Thursday, April 27, 2017

A low-cost antibiotic used to treat and prevent infections, including in people living with HIV, may decrease the burden of malaria in vulnerable communities, according to a new study co-authored by researchers at the University of Washington School of Public Health. The study was a collaboration with the Walter Reed Army Institute of Research, Kenya Medical Research Institute and Maseno University.

The drug, called cotrimoxazole, has been used since the early days of the HIV response to prevent infections such as pneumonia in HIV-infected individuals. It has also been shown to prevent malaria infection in children and adults undergoing antiretroviral therapy (ART).

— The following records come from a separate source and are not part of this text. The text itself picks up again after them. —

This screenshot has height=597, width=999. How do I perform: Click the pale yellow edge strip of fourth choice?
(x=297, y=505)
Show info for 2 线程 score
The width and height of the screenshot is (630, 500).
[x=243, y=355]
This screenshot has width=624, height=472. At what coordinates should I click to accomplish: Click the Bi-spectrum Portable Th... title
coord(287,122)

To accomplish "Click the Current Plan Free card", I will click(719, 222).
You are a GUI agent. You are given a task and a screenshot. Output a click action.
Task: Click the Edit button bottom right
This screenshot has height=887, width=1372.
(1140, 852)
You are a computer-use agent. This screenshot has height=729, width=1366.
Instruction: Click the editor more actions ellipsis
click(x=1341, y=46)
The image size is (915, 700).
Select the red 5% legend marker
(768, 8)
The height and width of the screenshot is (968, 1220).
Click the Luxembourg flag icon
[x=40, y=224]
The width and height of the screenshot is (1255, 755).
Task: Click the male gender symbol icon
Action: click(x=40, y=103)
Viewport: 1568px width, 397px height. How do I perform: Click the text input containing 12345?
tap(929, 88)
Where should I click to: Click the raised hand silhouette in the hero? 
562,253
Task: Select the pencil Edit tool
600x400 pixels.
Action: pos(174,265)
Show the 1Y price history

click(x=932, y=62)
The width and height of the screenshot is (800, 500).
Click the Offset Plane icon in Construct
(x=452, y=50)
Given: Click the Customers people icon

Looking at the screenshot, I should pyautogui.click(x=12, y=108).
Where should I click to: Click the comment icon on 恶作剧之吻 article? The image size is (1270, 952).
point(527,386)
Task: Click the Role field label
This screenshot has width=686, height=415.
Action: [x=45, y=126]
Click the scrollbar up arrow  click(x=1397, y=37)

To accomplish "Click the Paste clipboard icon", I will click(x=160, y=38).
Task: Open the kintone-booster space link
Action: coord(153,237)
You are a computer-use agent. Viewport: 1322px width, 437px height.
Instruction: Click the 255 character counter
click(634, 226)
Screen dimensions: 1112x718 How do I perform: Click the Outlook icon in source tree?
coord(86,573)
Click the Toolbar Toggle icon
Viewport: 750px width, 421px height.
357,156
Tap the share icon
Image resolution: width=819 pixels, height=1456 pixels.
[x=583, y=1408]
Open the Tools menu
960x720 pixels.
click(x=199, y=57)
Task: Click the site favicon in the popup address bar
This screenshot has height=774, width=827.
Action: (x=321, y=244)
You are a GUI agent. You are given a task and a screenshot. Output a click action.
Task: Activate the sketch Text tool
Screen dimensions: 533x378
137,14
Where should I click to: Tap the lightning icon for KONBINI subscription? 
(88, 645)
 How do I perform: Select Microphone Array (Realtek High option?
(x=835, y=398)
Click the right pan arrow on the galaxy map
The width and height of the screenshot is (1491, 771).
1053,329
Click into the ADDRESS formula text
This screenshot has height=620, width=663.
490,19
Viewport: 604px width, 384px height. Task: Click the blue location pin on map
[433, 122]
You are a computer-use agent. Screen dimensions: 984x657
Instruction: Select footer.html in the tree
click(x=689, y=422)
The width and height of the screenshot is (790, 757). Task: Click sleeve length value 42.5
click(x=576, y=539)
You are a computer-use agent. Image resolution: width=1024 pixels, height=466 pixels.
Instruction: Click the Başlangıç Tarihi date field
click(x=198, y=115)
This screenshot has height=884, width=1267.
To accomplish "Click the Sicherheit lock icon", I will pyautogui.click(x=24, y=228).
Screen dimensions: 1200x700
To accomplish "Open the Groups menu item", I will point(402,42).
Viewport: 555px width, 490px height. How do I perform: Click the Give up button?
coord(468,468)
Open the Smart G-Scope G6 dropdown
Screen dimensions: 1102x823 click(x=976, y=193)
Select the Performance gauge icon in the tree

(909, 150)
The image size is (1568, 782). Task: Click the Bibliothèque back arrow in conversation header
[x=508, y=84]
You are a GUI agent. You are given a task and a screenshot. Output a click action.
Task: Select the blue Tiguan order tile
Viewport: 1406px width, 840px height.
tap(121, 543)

The study, published Jan. 1 in The Journal of Infectious Diseases, found that, when HIV-infected adults receiving ART stopped contrimoxazole prophylaxis, there was a steady increase in malaria parasitemia prevalence and burden. Within a year of discontinuation, parasitemia prevalence reached 22 percent. Parasitemia is used as a measurement of parasite load, or the quantity of parasites in a person’s blood.

"Led by Drs. Ronald Ottichilo and John Waitumbi in Kenya, this study demonstrates that cotrimoxazole prophylaxis among HIV-infected individuals in high HIV prevalence settings has durable effects on malaria parasitemia, which could result in declines in malaria transmission,” Grace John-Stewart, professor of epidemiology and global health at the School of Public Health.

Researchers enrolled 500 HIV-infected adults receiving ART in a randomized trial conducted at the Homa Bay District Hospital, located in the Lake Victoria basin in western Kenya. Participants were randomized to either the CTX arm, a group that continued contrimoxazole prophylaxis, or the STOP-CTX arm, a group that discontinued contrimoxazole prophylaxis.

Participants were examined for malaria parasites every three months for a year and when they reported being sick. At enrollment, 95 percent of participants had no malaria parasitemia. A year after enrollment, malaria parasitemia was found in more than 20 percent of participants, all of which were in the STOP-CTX arm.

Researchers found that parasite prevalence in the STOP-CTX arm increased over time. Parasite prevalence was at 4 percent at the third month, 8 percent at the sixth month, 14 percent at the ninth month and 22 percent at the 12th month.